Text block below:
Kim MS , Joo HM , Hong SW , Kang YK , Chun JW , Chang YG , Paik IW , Lee H .
Department of Surgery, Seoul Paik Hospital, Inje University College of Medicine, Seoul, Korea. cosmo021@hanmail.net
Department of Pathology, Seoul Paik Hospital, Inje University College of Medicine, Seoul, Korea.
Abstract

PURPOSE: There has been much debate about the significance of the CA19-9 level for predicting the prognosis of colorectal cancer patients. This study aimed to evaluate the prognostic value of the preoperative serum CA19-9 level and the CA19-9 expression in the tumor tissues of colorectal cancer patients METHODS: One hundred patients with colorectal cancer and who had been treated by resection were studied. We assessed the correlations of the preoperative serum CA19-9 level and the status of the CA19-9 immunohistochemical staining with the clinicopathologic features, including the prognosis of the patients. RESULTS: The preoperative serum CA19-9 level had significant correlation with the status of CA19-9 immunohistochemical staining. The presence of distant metastasis was significantly correlated with an elevated level of serum CA19-9. The depth of tumor, the presence of lymph node metastasis, the TNM stage and tumor cell differentiation were significantly correlated with the status of the CA19-9 immunohistochemical staining. In addition, the gross morphology, depth of tumor, the presence of lymph node metastasis, the TNM stage, the status of the CA19-9 immunohistochemical staining and the serum CEA level were correlated with survival on univariate analysis. However, multivariate analysis did not validate the status of CA19-9 immunohistochemical staining as a significantly independent predictor of the prognosis. CONCLUSION: The CA19-9 expression was frequently observed in advanced stage tumor tissue, yet its expression in tumor tissue or the preoperative CA19-9 serum level did not show independent prognostic value for colorectal cancer patients.
End of Text block.
--- What the task requires ---
According to the colorectal cancer abstract, which factors were correlated with survival on univariate analysis? List every one. The lines after this abstract come from a separate source.
Source material below:
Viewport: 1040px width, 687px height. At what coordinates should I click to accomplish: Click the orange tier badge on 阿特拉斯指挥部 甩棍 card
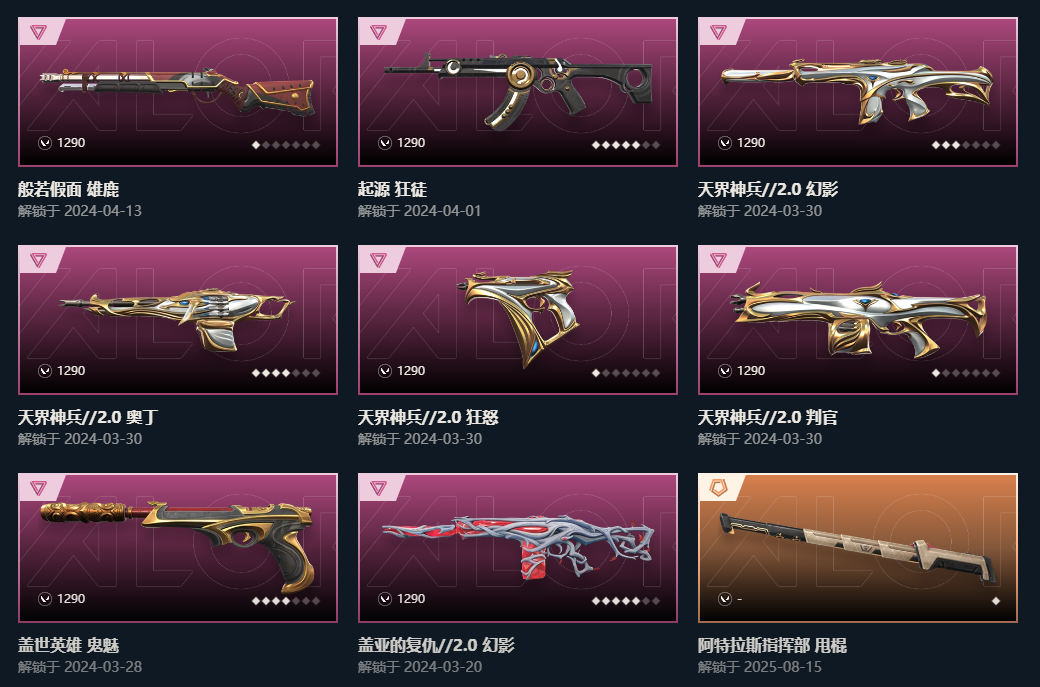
End of Source material.
--- Result ---
- Gross morphology
- Depth of tumor
- Presence of lymph node metastasis
- TNM stage
- Status of the CA19-9 immunohistochemical staining
- Serum CEA level